*** Opening of Extracted entries ***

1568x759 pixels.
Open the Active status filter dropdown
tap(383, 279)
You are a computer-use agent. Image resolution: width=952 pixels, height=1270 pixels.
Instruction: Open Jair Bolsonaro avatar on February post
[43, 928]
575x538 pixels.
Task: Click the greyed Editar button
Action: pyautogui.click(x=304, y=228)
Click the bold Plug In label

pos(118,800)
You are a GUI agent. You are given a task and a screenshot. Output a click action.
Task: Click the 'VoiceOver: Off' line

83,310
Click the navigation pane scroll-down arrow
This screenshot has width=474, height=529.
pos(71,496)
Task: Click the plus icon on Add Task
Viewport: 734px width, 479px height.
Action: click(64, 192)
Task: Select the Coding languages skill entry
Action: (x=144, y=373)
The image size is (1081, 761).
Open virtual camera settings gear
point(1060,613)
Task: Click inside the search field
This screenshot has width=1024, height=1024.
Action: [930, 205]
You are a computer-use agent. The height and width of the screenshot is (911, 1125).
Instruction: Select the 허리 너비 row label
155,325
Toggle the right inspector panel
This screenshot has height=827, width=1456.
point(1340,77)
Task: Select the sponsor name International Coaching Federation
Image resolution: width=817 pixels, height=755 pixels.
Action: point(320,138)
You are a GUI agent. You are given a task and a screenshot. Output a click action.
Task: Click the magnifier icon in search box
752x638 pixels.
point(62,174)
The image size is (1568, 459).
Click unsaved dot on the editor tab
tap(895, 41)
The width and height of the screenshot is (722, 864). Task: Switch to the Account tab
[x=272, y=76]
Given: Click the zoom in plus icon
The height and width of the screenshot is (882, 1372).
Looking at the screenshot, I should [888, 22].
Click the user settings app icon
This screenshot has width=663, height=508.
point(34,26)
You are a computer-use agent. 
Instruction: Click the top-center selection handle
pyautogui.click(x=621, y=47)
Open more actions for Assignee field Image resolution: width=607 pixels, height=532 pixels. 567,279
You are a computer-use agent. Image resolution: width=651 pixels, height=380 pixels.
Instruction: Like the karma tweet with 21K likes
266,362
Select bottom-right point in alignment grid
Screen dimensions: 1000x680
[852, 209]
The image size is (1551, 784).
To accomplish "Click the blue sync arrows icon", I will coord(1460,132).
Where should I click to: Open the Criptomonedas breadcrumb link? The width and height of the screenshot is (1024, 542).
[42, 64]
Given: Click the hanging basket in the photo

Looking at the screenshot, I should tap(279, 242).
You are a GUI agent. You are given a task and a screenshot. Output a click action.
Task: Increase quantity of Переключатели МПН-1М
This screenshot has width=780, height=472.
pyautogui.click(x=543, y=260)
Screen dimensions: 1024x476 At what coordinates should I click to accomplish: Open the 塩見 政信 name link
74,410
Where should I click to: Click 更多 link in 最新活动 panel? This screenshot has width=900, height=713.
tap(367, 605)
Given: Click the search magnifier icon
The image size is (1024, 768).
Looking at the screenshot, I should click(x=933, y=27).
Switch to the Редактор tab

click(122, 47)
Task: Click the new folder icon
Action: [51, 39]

*** Close of Extracted entries ***

> **Problem description**
Up to and including the line with "You are a computer-use agent. The", print every line of the records from the start.

> **Exercise result**
1568x759 pixels.
Open the Active status filter dropdown
tap(383, 279)
You are a computer-use agent. Image resolution: width=952 pixels, height=1270 pixels.
Instruction: Open Jair Bolsonaro avatar on February post
[43, 928]
575x538 pixels.
Task: Click the greyed Editar button
Action: pyautogui.click(x=304, y=228)
Click the bold Plug In label

pos(118,800)
You are a GUI agent. You are given a task and a screenshot. Output a click action.
Task: Click the 'VoiceOver: Off' line

83,310
Click the navigation pane scroll-down arrow
This screenshot has width=474, height=529.
pos(71,496)
Task: Click the plus icon on Add Task
Viewport: 734px width, 479px height.
Action: click(64, 192)
Task: Select the Coding languages skill entry
Action: (x=144, y=373)
The image size is (1081, 761).
Open virtual camera settings gear
point(1060,613)
Task: Click inside the search field
This screenshot has width=1024, height=1024.
Action: [930, 205]
You are a computer-use agent. The height and width of the screenshot is (911, 1125).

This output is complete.